Now there is the understatement of the year. In an article on The Business
Journal, Mike Heid, co-president of Wells Fargo’s mortgage unit
is quoted as saying, “We know we’ve fallen short of our customer
service goals in some cases.” The reason? Wells Fargo has only modified
six percent (6%) of eligible loans under the HAMP program.
By comparison, Chase had modified 20% and Citigroup 15%. On the other end
of the spectrum, Bank of America had only modified four percent (4%).
“We think they could have ramped up better, faster, more consistently
and done a better job serving borrowers and bringing stabilization to
the broader mortgage markets and economy,” said Michael Barr, the
Treasury Department’s assistant secretary for financial institutions.
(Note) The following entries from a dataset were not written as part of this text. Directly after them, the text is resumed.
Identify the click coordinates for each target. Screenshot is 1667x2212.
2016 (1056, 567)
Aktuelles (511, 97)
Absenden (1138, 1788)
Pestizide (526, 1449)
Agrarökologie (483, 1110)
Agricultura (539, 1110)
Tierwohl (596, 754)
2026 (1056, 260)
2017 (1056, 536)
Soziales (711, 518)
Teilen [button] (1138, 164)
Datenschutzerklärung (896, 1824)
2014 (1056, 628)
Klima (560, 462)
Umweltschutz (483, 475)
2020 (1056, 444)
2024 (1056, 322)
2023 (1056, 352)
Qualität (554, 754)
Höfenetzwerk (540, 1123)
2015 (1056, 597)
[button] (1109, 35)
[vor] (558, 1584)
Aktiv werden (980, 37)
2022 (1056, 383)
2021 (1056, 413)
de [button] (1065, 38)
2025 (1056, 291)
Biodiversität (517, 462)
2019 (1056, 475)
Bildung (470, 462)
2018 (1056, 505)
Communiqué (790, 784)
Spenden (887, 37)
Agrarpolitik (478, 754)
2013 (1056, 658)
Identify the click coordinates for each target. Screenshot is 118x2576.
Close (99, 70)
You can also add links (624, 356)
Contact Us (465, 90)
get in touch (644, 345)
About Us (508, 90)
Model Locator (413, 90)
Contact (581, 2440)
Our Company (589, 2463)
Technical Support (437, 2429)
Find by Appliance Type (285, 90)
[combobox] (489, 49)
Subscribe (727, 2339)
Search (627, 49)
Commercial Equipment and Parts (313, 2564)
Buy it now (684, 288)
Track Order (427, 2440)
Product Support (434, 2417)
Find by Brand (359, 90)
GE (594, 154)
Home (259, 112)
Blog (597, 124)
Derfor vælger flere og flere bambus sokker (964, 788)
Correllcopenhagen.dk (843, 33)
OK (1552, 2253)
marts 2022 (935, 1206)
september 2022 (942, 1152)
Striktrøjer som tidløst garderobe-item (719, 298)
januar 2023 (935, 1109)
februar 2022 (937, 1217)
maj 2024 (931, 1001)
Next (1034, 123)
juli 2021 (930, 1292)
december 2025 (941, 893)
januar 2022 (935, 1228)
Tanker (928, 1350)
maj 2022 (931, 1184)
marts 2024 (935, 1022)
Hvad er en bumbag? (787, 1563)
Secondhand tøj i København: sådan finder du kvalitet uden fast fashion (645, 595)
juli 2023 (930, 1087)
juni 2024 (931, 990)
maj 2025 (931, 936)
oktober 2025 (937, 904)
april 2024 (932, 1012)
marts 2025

“We expect them to do more.”
Possibly. But these lenders have to add and train staff. That takes money
and time and servicers are getting compensated very little for doing these
modifications. The better resolution would have been to allow modifications
in Chapter 13 bankruptcy. That would have required very little additional
investment by servicers, but would have made it readily available to the
most needy borrowers.
The lending industry is asking for patience, saying the industry needed
time to implement the program.
Very interesting. Will these same lenders exercise patience waiting for
borrowers to make unmanageable payments because the lender does not have
the staff to process the loan modification? Call me synical, but I doubt it.